Divorce and Domestic Violence

Last updated August 2012

Divorce is frequently seen as the only option for women fleeing violent husbands. However, it is often extremely difficult for women to obtain a divorce and keep herself safe during the process. Divorces are often costly for women. "[W]omen bear the costs of feeding and clothing the children (a task made especially difficult given the lack of enforcement mechanisms for child support and alimony payment) and also bear the burden of locating a new home." From MAHR, Domestic Violence in Macedonia 24 (1998). In Moldova, for example, women reported that lack of housing alternatives and severe economic circumstances deter women from seeking divorces, and countries throughout the world are experiencing similar problems.

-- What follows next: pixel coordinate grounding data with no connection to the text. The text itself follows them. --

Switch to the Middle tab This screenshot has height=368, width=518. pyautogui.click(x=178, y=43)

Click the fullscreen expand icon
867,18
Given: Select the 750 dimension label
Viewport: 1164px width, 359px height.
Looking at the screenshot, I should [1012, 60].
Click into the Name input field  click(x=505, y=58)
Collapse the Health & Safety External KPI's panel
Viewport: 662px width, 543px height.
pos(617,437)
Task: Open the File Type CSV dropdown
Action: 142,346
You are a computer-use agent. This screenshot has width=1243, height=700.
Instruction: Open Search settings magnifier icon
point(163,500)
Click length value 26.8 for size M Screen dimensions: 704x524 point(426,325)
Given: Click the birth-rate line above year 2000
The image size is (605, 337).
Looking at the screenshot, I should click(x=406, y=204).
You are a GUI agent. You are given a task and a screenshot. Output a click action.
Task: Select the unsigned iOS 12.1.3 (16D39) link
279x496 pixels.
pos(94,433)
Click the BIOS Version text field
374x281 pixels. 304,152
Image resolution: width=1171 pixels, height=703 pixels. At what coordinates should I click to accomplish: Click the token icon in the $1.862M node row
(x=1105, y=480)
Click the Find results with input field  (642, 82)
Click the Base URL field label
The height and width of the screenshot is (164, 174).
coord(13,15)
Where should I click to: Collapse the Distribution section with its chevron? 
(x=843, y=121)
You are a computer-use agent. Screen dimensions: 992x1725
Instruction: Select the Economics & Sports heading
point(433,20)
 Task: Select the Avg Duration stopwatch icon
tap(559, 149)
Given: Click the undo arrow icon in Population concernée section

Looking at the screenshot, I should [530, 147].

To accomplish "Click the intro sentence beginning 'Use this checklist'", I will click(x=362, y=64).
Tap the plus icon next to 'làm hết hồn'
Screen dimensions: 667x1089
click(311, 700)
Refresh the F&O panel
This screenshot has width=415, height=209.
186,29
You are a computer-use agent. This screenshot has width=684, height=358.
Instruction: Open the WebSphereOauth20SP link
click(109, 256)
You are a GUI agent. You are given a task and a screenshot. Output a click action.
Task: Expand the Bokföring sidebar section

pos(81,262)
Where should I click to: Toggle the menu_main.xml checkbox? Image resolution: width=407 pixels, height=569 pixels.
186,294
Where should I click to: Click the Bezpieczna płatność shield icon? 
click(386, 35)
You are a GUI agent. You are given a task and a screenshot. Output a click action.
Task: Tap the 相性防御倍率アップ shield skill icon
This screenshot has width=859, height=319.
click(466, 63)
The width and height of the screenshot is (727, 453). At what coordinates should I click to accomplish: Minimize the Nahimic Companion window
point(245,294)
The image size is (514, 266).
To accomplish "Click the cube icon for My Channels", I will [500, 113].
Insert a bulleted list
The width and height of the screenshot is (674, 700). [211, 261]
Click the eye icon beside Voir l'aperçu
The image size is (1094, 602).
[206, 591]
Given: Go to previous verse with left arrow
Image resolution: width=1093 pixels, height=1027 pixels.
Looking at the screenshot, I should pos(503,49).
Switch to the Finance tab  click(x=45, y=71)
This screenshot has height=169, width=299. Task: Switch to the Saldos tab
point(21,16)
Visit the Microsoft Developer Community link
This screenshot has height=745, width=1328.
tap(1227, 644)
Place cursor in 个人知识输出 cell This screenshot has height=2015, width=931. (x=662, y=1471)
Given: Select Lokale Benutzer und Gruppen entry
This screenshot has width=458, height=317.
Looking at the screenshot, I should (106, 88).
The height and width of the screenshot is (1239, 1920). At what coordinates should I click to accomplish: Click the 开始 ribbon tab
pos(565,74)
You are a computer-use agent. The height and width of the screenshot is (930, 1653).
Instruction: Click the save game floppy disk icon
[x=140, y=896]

The "most likely predictor of whether a battered woman will permanently separate from her abuser is whether she has the economic resources to survive without him." Divorce laws that ensure equitable divisions of marital property and provide for child support and maintenance further women's ability to protect themselves from violence by providing them with the resources to become financially independent of their abusers.

In many countries in the CEE/FSU region, women are required to participate in mediation or joint counseling with their husbands or undergo a waiting period before a divorce is granted. These requirements place women in jeopardy because they prevent them from separating from their husbands at a time when the danger of severe and lethal retaliation is at its greatest. As the Family Violence Prevention Fund explains, there are a host of problems associated with mediation when domestic violence is an issue. Mediation and couples counseling imply that both parties are responsible for the perpetrator's violent behavior, a message that blames victims and fails to hold offenders accountable for their crimes.

Mediation also presumes that both parties have equal power and can negotiate a mutually agreeable settlement. Where there is domestic violence, sexual assault, or stalking behavior, however, one party has controlled the other through sexual, physical, emotional and/or economic abuse. Even the most skilled mediator or therapist cannot shift the balance of power when one party has abused or assaulted the other, making mediation and joint counseling dangerous and ineffective in such cases. Betsy Mcalister Groves et al., Identifying and Responding to Domestic Violence: Consensus Recommendations for Child and Adolescent Health, Family Violence Prevention Fund 28 n.5 (September 2002).

Women in Moldova and Poland, for example, reported that courts may postpone hearings on divorce cases to encourage reconciliation. This approach has extremely dangerous consequences for women since research shows that during the period directly following a woman's decision to leave her abuser, the risk of serious, even lethal, violence increases. From MAHR, Domestic Violence in Poland 39 (2002); MAHR, Domestic Violence in Moldova 34, 35 (2000).

In countries where women must show fault to obtain a divorce, details of abuse may become part of the proceedings. In cases where fault is not at issue, judges may nonetheless see signs of abuse during the proceedings but not address it.

Domestic violence advocates, however, have recognized the importance of civil law remedies for battered women and in many places, have accomplished significant reform in the areas of family law and divorce.